Adult: Available preparation:
Flupentixol 0.5 mg and melitracen 10 mg tab
1 tab bid (morning and noon). May increase morning dose to 2 tabs in severe cases. Max: 4 tabs daily. Elderly: 1 tab once daily (morning). May increase to 1 tab bid (morning and noon) in severe cases.
Altered consciousness due to any cause (e.g. alcohol or drug intoxication), coma; blood disorders; recent MI, atrioventricular block (any degree), cardiac rhythm disorder, coronary artery disease, circulatory collapse; untreated narrow-angle glaucoma; phaeochromocytoma. Concomitant use or within 14 days of discontinuing MAOIs.
Patient with urinary retention, CV disease; hyperthyroidism, diabetes; organic brain disorder, history of or at risk of seizures; glaucoma; prolactin-dependent tumours (e.g. breast cancer); hereditary disorder of galactose intolerance, congenital lactase deficiency, glucose-galactose malabsorption. Patients undergoing surgery. Severe hepatic impairment. Elderly. Pregnancy and lactation. Not recommended for use in excitable, overactive, or manic patients. Avoid abrupt withdrawal.
This drug may cause drowsiness, dizziness or blurred vision, if affected, do not drive or operate machinery.
Monitor blood glucose; suicidal ideation and unusual changes in behaviour at the beginning of therapy. Monitor for signs and symptoms of neuroleptic malignant syndrome (e.g. mental status changes, fever, muscle rigidity, and/or autonomic instability). Evaluate venous thromboembolism risk prior to and during therapy.
Symptoms: Anticholinergic effects (e.g. tachycardia, mydriasis, mucosal dryness, urinary retention, intestinal hypomotility), somnolence, irritability, agitation, hallucinations, convulsions, fever, depressed level of consciousness, respiratory depression, coma, cardiac symptoms (e.g. arrhythmias, cardiac failure, hypotension, cardiogenic shock), hypokalaemia, metabolic shock. Management: Symptomatic and supportive treatment. May perform gastric lavage and may give activated charcoal even at a late stage of oral ingestion; continuous ECG monitoring for 3-5 days; institute measures to support CV and respiratory system. May treat convulsions with diazepam; extrapyramidal disorder with biperiden. Admit patient to hospital.

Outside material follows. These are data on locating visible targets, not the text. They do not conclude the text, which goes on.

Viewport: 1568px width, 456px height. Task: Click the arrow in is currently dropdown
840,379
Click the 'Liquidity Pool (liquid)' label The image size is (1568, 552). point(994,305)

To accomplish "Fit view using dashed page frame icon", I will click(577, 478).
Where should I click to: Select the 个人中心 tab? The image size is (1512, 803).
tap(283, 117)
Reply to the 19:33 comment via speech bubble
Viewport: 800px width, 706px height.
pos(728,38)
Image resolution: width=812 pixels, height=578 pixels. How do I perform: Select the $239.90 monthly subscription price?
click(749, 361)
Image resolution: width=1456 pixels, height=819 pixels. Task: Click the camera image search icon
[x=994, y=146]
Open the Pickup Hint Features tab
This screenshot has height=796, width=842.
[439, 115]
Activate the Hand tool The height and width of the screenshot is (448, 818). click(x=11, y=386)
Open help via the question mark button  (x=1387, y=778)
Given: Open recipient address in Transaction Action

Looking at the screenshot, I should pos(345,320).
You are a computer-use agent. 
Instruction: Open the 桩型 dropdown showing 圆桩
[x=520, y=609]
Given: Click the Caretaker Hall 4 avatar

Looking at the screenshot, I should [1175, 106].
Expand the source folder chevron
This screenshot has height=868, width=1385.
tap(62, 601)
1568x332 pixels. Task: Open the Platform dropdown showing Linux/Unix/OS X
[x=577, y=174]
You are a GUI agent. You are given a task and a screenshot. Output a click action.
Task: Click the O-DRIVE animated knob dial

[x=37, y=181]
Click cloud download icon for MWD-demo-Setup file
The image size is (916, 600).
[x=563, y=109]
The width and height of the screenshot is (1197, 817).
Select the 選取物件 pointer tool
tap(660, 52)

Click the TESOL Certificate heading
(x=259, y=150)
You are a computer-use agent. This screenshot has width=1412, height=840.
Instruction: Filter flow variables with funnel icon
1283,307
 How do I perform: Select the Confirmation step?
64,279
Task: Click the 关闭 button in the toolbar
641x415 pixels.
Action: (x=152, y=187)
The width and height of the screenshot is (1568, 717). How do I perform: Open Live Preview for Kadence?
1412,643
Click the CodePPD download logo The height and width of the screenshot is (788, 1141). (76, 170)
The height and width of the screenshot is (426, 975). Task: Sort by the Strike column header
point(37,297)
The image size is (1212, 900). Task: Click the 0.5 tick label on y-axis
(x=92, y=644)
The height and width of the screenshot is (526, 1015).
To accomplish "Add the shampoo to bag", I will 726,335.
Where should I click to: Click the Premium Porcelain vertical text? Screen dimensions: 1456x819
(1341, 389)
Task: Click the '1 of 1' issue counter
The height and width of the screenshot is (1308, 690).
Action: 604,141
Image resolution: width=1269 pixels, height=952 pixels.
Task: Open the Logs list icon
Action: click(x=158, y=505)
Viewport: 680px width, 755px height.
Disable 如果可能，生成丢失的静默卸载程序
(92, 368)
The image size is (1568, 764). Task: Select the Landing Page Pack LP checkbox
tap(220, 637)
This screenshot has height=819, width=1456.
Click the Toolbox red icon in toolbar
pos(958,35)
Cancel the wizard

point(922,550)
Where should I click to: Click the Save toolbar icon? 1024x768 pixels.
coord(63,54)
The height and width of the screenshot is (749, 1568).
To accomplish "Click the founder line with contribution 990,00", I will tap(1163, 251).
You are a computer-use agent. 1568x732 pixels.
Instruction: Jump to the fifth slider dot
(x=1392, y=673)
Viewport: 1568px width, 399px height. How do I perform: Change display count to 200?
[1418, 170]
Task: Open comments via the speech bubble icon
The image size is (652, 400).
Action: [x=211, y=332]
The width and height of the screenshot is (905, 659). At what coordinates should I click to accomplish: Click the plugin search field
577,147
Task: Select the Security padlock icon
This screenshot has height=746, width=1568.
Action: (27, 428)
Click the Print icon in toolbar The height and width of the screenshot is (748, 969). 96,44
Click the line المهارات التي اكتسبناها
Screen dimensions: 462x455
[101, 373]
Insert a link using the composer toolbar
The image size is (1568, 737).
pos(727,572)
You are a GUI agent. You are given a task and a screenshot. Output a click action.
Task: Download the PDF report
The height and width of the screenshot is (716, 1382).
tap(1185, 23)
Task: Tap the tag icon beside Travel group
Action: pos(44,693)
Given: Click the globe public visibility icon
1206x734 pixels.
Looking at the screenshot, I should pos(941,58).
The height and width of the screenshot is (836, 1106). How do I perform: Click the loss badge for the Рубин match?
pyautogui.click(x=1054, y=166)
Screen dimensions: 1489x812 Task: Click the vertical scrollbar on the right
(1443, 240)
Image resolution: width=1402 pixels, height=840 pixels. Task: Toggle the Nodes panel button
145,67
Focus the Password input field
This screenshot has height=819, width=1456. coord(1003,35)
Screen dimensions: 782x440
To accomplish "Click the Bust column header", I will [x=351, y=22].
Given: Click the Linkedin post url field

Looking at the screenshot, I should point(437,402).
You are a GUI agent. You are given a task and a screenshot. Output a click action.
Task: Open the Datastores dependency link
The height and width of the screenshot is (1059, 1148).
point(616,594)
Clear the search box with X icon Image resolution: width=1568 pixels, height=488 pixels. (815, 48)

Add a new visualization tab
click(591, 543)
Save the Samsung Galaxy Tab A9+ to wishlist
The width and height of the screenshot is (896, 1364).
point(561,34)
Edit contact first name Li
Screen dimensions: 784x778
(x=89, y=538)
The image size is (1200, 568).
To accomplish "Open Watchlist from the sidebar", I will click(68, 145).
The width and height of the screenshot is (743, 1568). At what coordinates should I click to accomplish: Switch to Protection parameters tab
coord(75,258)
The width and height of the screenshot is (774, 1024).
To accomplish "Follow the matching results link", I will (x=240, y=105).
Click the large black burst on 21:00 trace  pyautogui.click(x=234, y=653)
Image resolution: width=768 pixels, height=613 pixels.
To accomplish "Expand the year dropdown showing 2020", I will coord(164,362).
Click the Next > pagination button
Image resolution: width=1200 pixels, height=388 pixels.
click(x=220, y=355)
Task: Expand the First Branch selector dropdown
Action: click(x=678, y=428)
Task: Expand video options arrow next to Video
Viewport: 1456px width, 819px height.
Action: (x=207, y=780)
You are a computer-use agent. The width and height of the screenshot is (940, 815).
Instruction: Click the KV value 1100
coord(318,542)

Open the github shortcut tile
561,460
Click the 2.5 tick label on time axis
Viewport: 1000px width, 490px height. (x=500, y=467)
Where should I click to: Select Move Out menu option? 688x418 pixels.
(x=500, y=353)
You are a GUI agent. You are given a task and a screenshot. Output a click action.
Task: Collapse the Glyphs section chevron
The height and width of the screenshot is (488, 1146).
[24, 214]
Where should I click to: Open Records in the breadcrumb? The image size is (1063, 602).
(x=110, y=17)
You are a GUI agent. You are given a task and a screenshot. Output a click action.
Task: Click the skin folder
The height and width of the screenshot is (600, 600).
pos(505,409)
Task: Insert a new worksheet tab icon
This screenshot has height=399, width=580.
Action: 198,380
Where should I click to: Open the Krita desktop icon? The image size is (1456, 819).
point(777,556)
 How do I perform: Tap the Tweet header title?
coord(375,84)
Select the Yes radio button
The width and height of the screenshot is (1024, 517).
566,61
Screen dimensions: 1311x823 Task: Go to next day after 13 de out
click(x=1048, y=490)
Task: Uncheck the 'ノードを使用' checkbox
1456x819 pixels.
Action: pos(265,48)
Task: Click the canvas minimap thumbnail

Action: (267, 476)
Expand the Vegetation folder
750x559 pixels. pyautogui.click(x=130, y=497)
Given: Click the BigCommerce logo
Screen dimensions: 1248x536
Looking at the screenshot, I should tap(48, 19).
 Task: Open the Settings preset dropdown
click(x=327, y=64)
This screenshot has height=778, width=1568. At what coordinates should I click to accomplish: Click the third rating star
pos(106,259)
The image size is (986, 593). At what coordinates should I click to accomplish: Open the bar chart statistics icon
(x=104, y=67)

Increased risk of arrhythmias and hypotension with anaesthetics. May diminish the antihypertensive effect of guanethidine, reserpine, clonidine, betanidine, and methyldopa. May potentiate the adverse effects of anticholinergic agents specifically the effects on the eyes, CNS, bowel and bladder (e.g. paralytic ileus, hyperpyrexia). May enhance the CNS depressant effect of barbiturates and other CNS depressants. May reduce the effect of levodopa and increase the risk of cardiac side effects.
Flupentixol: Increased risk of neurotoxicity with lithium. Enhanced QTc prolonging effect with QT prolonging agents (e.g. quinidine, sotalol, thioridazine, erythromycin, terfenadine, moxifloxacin).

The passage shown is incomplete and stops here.